__BLOC DE TEXTE__
◆ ◆ ◆ ◆
5.(1)     Sous réserve du paragraphe (2), est un emploi assurable :

 

al'emploi exercé au Canada pour un ou plusieurs employeurs, aux termes d'un contrat de louage de services ou d'apprentissage exprès ou tacite, écrit ou verbal, que l'employé reçoive sa rémunération de l'employeur ou d'une autre personne et que la rémunération soit calculée soit au temps ou aux pièces, soit en partie au temps et en partie aux pièces, soit de toute autre manière;

 

[...]

 

[13] Les cours ont établi certains critères à la lumière desquels les circonstances d’une affaire peuvent être examinées pour décider si un emploi est assurable. Dans l’arrêt Wiebe Door Services Ltd. c. M.R.N. [1986] 3 C.F. 553, la Cour d’appel fédérale a mentionné le critère appliqué par lord Wright dans l’arrêt Montreal c. Montreal Locomotive Works Ltd. [1947] 1 D.L.R. 161, où ce dernier a indiqué, entre autres choses, ce qui suit :

 

[...] Dans les situations plus complexes de l'économie moderne, il faut souvent recourir à des critères plus compliqués.  Il a été jugé plus convenable dans certains cas d'appliquer un critère qui comprendrait les quatre éléments suivants :  (1) le contrôle; (2) la propriété des instruments de travail; (3) la possibilité de profit; (4) le risque de perte. [...]

 

CONTRÔLE

 

[14] La travailleuse avait étudié les arts plastiques et elle pouvait faire des modèles, etc., mais elle ne connaissait pas les différentes méthodes utilisées par l’appelant, et c’est la raison pour laquelle il lui a donné une formation. La travailleuse était constamment surveillée par l’appelant qu’il l’avait engagée à titre d’adjointe, et les deux travaillaient ensemble. Autrement dit, elle ne pouvait travailler que lorsque l’appelant était là. Le travail exécuté par la travailleuse était constamment évalué par l’appelant, lequel exigeait parfois qu’elle recommence tout ce qu’elle avait fait parce qu'il n’était pas satisfait de son travail. Selon les feuilles de temps, l’appelant contrôlait l’horaire de travail de la travailleuse à la minute près. L’appelant décidait quand la travailleuse pouvait prendre ses vacances. La travailleuse a été congédiée par l’appelant le 20 août 2003.
◆ ◆ ◆ ◆
[Enregistrements de repérage d'éléments]
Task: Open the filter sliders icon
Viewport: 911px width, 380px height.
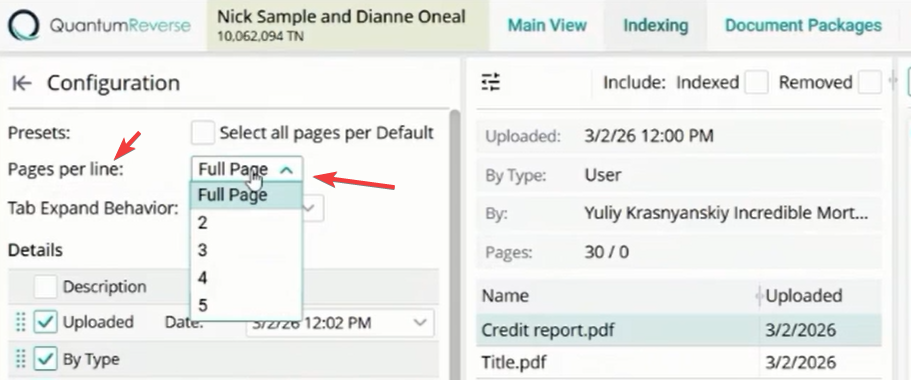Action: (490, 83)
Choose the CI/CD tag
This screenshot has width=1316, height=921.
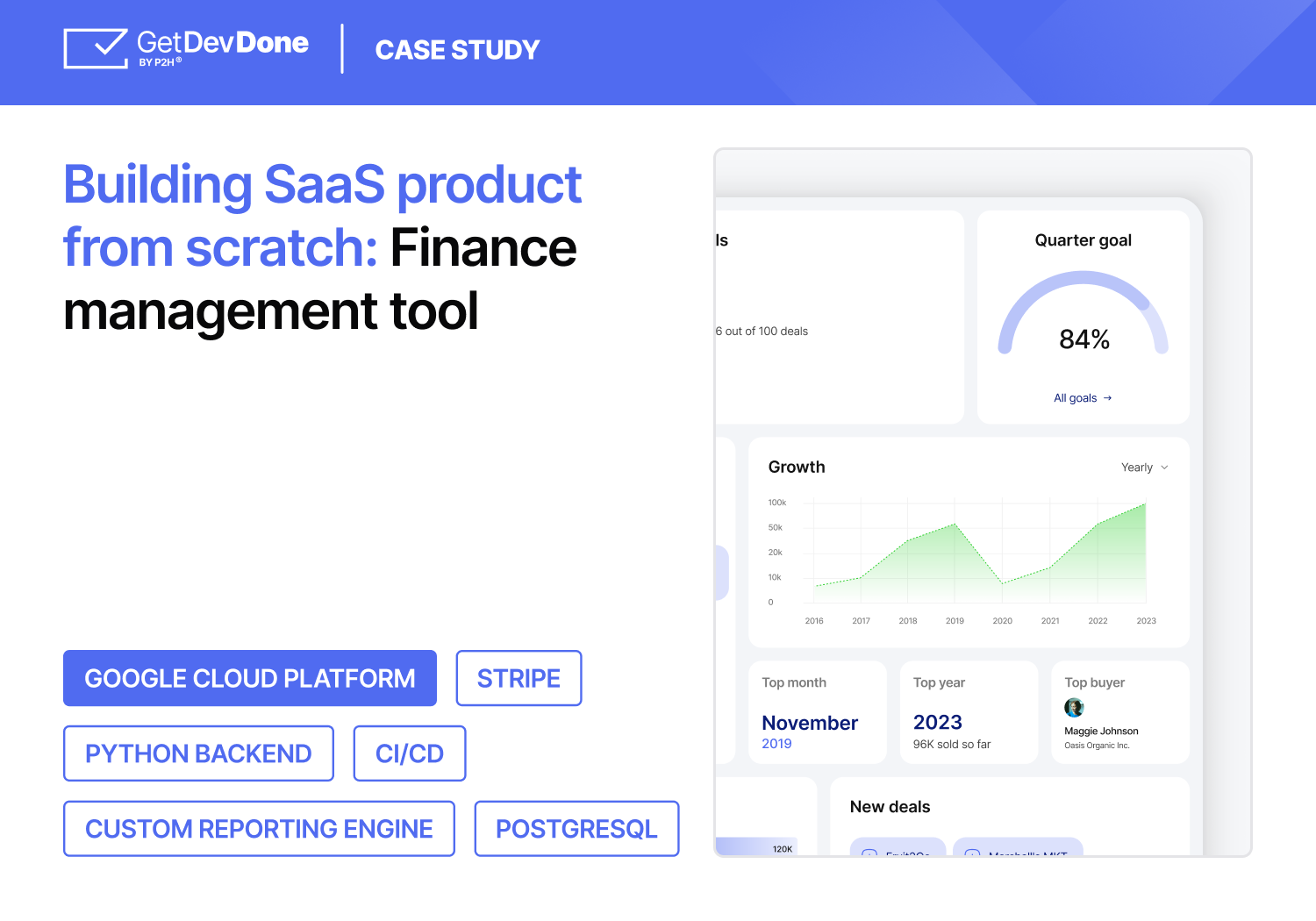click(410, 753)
◆ ◆ ◆ ◆
Dans le texte sur l'emploi assurable, relevez les quatre éléments du critère que cite lord Wright dans le passage entre crochets.

__SOLUTION PROPOSÉE__
1. Le contrôle
2. La propriété des instruments de travail
3. La possibilité de profit
4. Le risque de perte